Feature Story
As published in the UConn Advance, March 12, 2007.
New Resource Room for Families of Newborns in Intensive Care
By Maureen McGuire
From left, Diana, Caroline, and Eric Baim at the dedication of the Family Resource Room in the Health Center’s Neonatal Intensive Care Unit (NICU), where Caroline started her life. Her parents now assist families of babies in the NICU, through an initiative with the March of Dimes.
Photo by Janine Gelineau
Parents of babies who started their lives in the Neonatal Intensive Care Unit (NICU) at the John Dempsey Hospital joined officials from the March of Dimes and the Health Center this week to dedicate a new resource room for the parents, siblings, and other family members of babies in the NICU.
“As a former NICU mom, I know how important it is to have a quiet, comfortable place, away from the beeping of the unit, where you can feel at home,” said Chris Pellegrini of East Windsor, whose twin three-year-olds started their lives in the NICU.
The new Family Resource Room is located within the NICU and is the result of the Health Center’s recent collaboration with the March of Dimes.
Last spring, the March of Dimes selected the Health Center for its first NICU Family Support Project in Connecticut, as part of a national campaign to enhance resources and support to families of babies who are born prematurely.
The creation of the Family Resource Room is one of many projects the March of Dimes has initiated at the Health Center, along with a variety of support activities for parents and siblings, and dissemination of new educational materials for parents and family members.
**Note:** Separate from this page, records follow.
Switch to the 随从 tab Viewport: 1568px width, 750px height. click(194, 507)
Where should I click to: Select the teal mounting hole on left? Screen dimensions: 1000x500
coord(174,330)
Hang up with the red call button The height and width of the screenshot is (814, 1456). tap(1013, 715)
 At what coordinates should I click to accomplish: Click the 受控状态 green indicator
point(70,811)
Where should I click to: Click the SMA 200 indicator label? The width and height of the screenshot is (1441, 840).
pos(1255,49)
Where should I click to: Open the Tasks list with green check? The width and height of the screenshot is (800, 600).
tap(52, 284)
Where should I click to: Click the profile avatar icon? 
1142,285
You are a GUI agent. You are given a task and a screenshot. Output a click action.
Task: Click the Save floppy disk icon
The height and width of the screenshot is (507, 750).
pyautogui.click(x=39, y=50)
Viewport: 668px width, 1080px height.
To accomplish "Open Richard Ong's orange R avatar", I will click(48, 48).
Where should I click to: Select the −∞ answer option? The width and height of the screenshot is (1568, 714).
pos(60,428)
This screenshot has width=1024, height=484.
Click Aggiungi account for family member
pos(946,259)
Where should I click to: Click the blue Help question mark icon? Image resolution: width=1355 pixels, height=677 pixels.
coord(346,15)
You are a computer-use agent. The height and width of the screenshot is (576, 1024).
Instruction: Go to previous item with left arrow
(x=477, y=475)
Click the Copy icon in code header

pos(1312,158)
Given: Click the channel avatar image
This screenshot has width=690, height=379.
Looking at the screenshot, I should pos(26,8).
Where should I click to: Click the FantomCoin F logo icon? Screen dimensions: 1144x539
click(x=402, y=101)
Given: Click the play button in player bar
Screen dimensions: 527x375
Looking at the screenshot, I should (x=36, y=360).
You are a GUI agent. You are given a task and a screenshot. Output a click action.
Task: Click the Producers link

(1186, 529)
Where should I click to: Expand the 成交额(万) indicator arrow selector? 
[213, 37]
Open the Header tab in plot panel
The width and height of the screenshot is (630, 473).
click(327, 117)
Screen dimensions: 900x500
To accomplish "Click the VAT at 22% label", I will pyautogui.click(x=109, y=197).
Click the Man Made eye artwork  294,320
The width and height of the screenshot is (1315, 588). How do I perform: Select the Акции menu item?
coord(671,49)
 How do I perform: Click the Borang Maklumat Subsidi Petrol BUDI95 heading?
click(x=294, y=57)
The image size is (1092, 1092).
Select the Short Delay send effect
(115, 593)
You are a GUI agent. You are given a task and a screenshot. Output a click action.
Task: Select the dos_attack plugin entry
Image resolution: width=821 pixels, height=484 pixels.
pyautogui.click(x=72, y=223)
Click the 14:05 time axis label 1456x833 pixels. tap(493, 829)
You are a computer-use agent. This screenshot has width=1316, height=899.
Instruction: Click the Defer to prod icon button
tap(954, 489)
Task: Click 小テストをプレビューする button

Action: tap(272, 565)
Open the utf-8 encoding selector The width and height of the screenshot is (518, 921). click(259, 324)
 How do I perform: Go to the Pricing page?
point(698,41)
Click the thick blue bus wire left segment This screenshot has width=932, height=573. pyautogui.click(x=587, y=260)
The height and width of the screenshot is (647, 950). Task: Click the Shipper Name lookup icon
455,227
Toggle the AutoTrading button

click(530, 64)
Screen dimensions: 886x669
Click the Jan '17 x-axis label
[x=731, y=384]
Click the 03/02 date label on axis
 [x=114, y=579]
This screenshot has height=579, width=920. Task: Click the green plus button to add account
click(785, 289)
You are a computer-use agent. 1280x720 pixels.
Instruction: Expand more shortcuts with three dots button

In Connecticut, the March of Dimes Family Support Project is funded by the NewAlliance Foundation.
“We are very proud to be part of this initiative to help parents during a difficult, highly emotional time,” said Kim Healey of the NewAlliance Foundation, during the dedication.
For the Family Resource Room, with support from the Health Center, the March of Dimes refurbished a room just across the hall from the intensive care nursery.
It is complete with comfortable furniture, a microwave oven, a refrigerator, TV and DVD player, laptop computer, books for young siblings, and more. Everything in the room was made possible by in-kind gifts and donations.
“This is a special place where parents can take a deep breath, check their e-mail, prepare a meal, or just relax and compose their thoughts for a few moments,” says Jeanne Lattanzio, the family support specialist who coordinates the March of Dimes program at the Health Center.
Lattanzio says parents spend as much time as they possibly can by their babies’ bedsides.
“Some parents don’t even like to go one floor up to the cafeteria,” she says.
“They want to be with the baby at all times. That’s why we are so pleased to have a place just for them – and it’s only steps away from the nursery.”
The NICU at the Health Center, now in its 31st year, provides care for more than 500 babies every year.
It has long served as the newborn regional referral center for northern Connecticut.
Babies are transported to UConn not only from all over Connecticut, but also from surrounding states.
Providing support for families is a top priority for NICU staff, and there are special rooms where parents can sleep in the unit, in addition to the new Family Resource Room.